These are what we call the 'YMMV items.' Things that some people find in this work. We call them 'your mileage might vary' because not everyone sees these things in the same way. This starts discussions in the trope lists, a thing we don't want. Please use the discussion page if you'd like to discuss any of these items.
This makes more sense if you assume The Movie is the actual depiction of events, since many scenes had to be changed for dramatic tension (eg. Greg writes that he scared kindergartners with a worm, which led to his expulsion from the Safety Patrol, while in the movie he abandoned them in a pit at a construction site.)
Some people take it one step further and categorize Greg as a sociopath. However, it should be noted that he does have occasional Pet the Dog moments not motivated by greed, such as the What You Are in the Dark episode at the end of Cabin Fever where he goes out of his way to deliver a wrapped present to the church toy drive. He also was trying to get some money and he (un-purposely) cleared out all the snow around the church looking for the spot he said that he wanted the cash to be left at.
Anvilicious: Cabin Fever seems to really really be giving one the point that the author hates the school system.
Rodrick's band singing their original song; Exploded Diaper. Even better when you consider that in the books, Greg described his music as horrible.
In the third movie Rodrick does a rock cover of Justin Beiber's Baby.

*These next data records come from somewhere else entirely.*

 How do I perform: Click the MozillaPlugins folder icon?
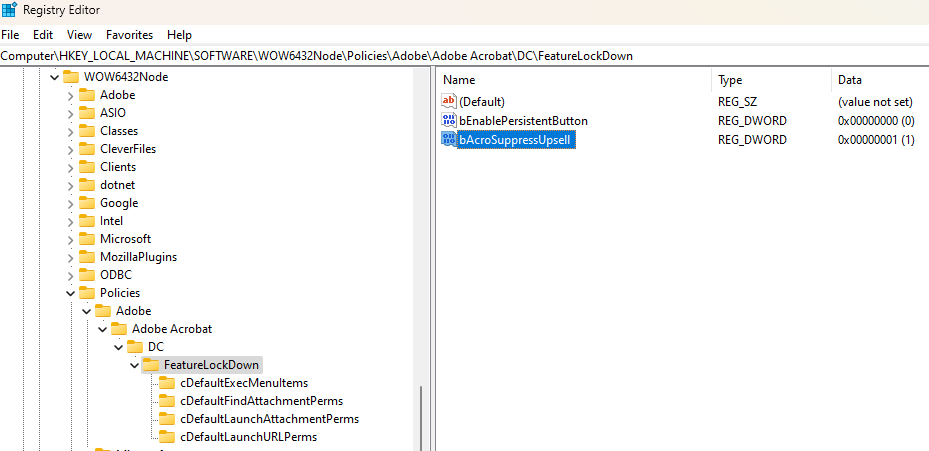[87, 257]
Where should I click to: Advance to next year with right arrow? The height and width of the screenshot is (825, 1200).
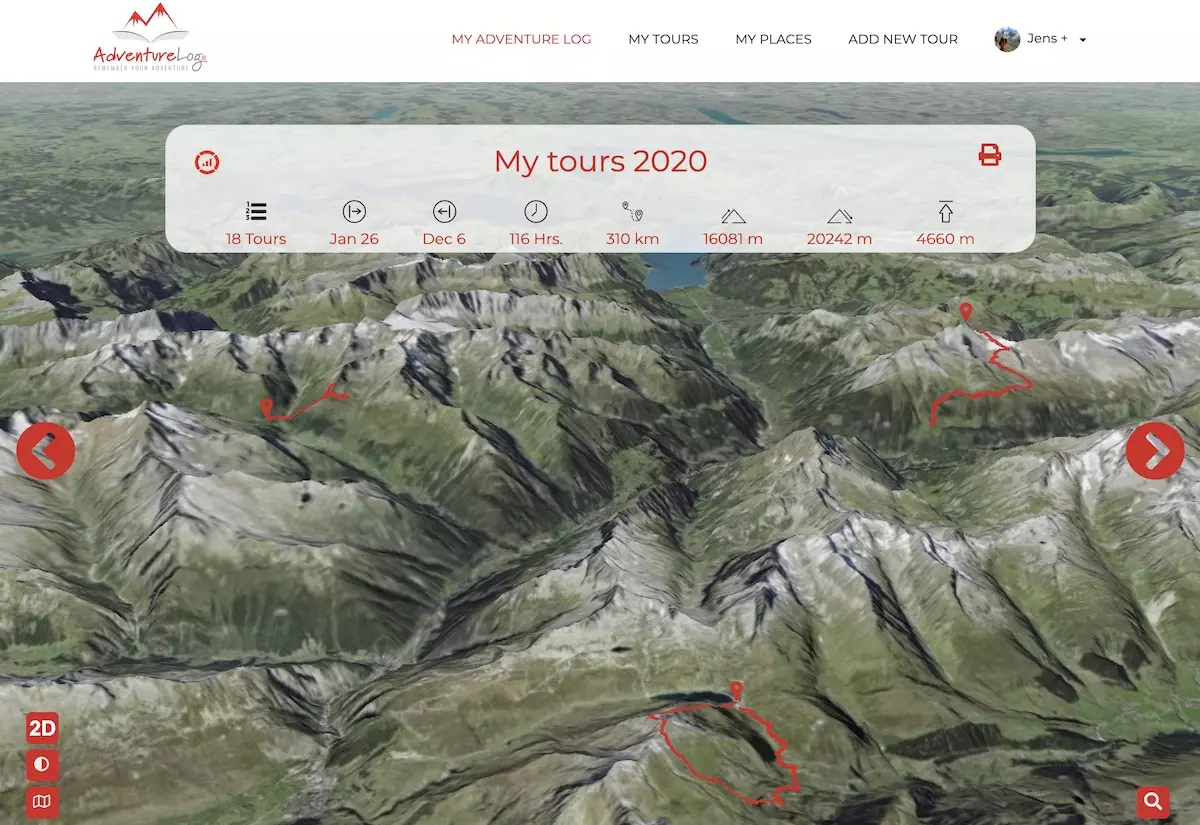1155,451
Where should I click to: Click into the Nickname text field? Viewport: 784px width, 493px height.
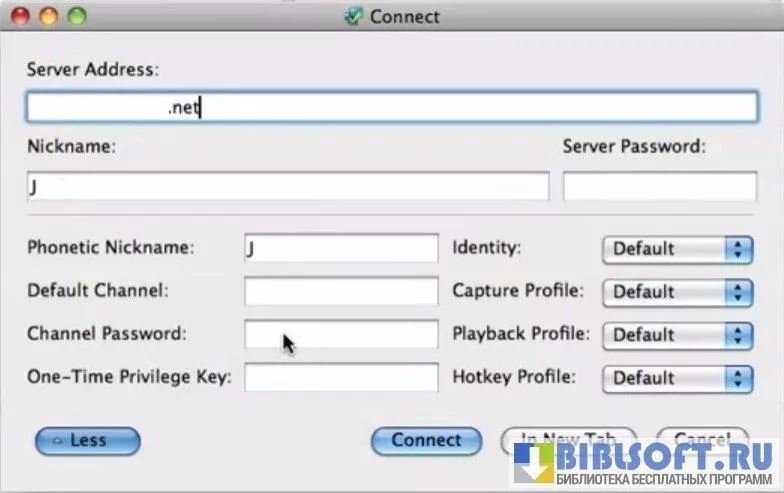pos(288,186)
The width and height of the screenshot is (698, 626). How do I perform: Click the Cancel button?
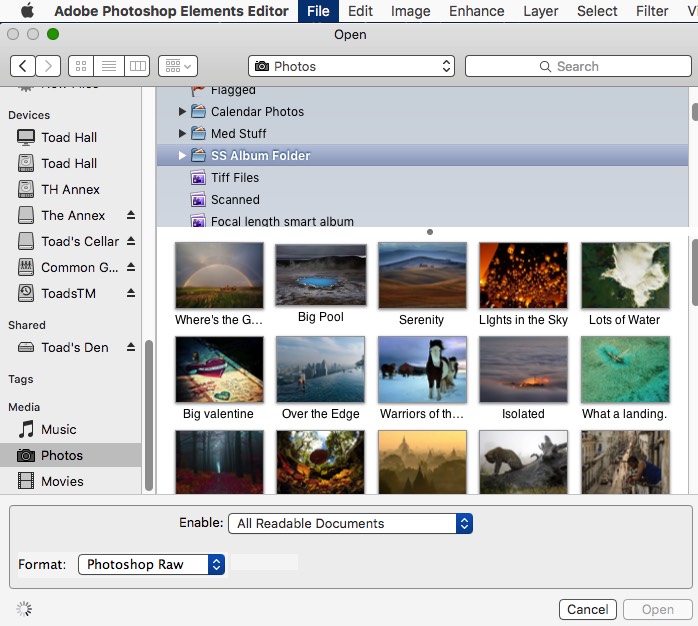click(587, 609)
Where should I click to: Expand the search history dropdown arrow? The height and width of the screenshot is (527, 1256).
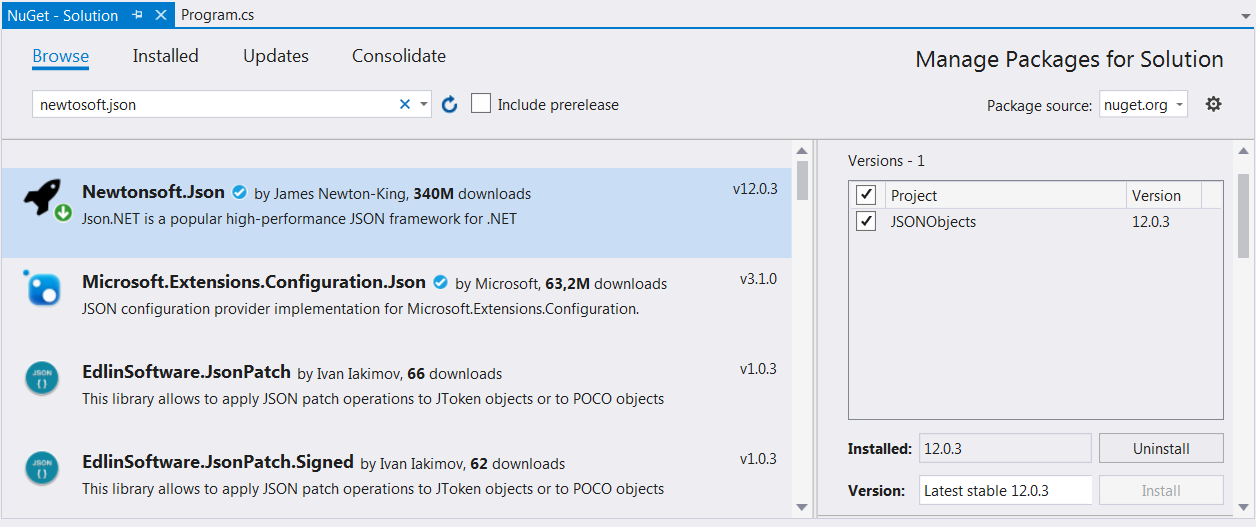click(x=424, y=104)
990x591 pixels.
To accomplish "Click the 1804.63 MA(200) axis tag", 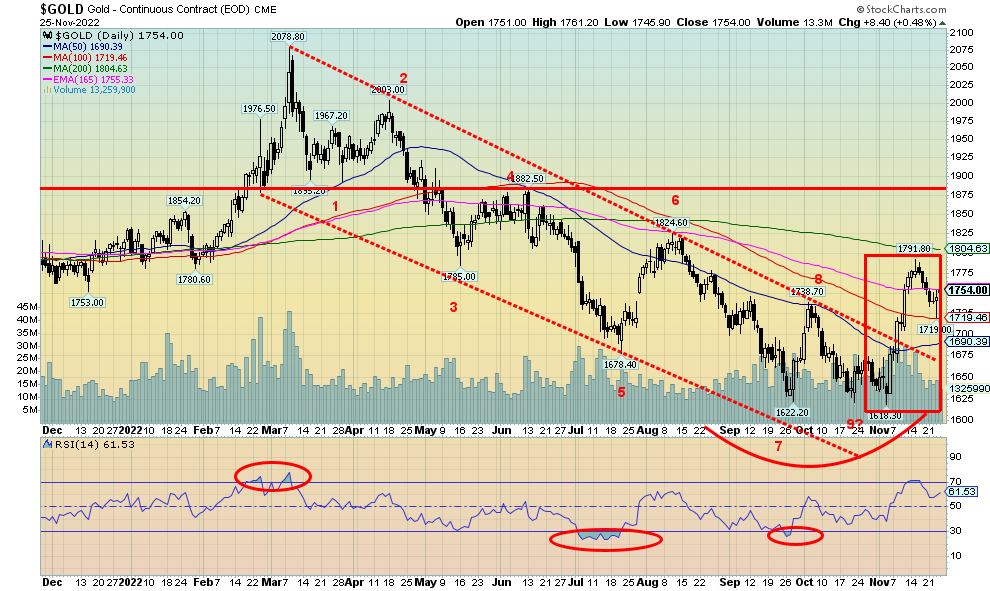I will [966, 249].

Darkness-Induced Audience Apathy: While it's a stretch to call it outright darkness, the sheer amount of unlikable characters (for instance, the main character Greg already suffers from an unrealistic number of glaring flaws he hardly notices) and sheer amounts of What an Idiot from all characters moments can really be a bother when trying to find something to root for and keep going. Despite being sold as realistic fiction, the story is set in a world of incompetence where bad things happen to bad people, although this world is interpreted from Greg's obvious Protagonist-Centered Morality.
Fridge Brilliance: Read the books and you will notice that Rodrick, Rowley, Manny, and Fregley are all drawn in a rather unflattering style. This makes sense because Greg doesn't like them and wants to depict them negatively.
However, Rowley is much less attractive in the movie, so it can be assumed that Greg is trying to make him look better
Hilarious in Hindsight: The comic strip Wacky Dawg, stopped being funny when the comic stopped making jokes and was about the dog essentially became a mouthpiece for the opinions that the creator had - sounds kinda familiar when you think about it, doesn't it?
In the 3rd book, Greg said that in the future, everyone will have a personal robot that tells you whatever you need to know. The iPhone 4S, anyone?
In the first movie, Rowley rejects Greg's offer to get ice cream. Fast forward to the next time he ran into ice cream...
On top of that, Rowley breaks his arm. Robert Capron would later play another character in a Haunting hour episode who breaks his arm...and then ANOTHER one who does so.
Jerkass Woobie: Let's not sugar coat it. Greg is lazy, self-centered, a mild example of a Small Name, Big Ego...but he suffers from Middle Child Syndrome, gets picked on by bullies at school and Rodrick at home and Rowley's parents consider him to be a bad influence on their son. It's really easy to see why he's prone to Jerkass moments. Not to mention that little if any of his plans are successful, which in really turns him into a Iron Woobie.
Moral Event Horizon: In the Books and movies, some characters cross the line to the point where Greg's Jerkass personality seems like nothing. A prime example would be when in book six Manny shuts down all power in the house except for his room, so he can be pampered while he leaves his family to die.
In the first one, a gang of teenage bullies make Rowley eat the cheese. Keep in mind, in the book, Rowley was temporarily traumatized by the incident.
Everyone. The print publishers chose to market it as a kids' book but Word of God is that it was written as a nostalgia trip for adult readers "...like The Wonder Years".
Some of the problems that Greg faces involve issues that only older readers would be able to relate to; for example, in the webcomic, Greg loses his progress during the game Twisted Wizard because his mom turned the console off, and the game doesn't let you save. How many children do you think are familiar with older game systems that lack a save feature anymore?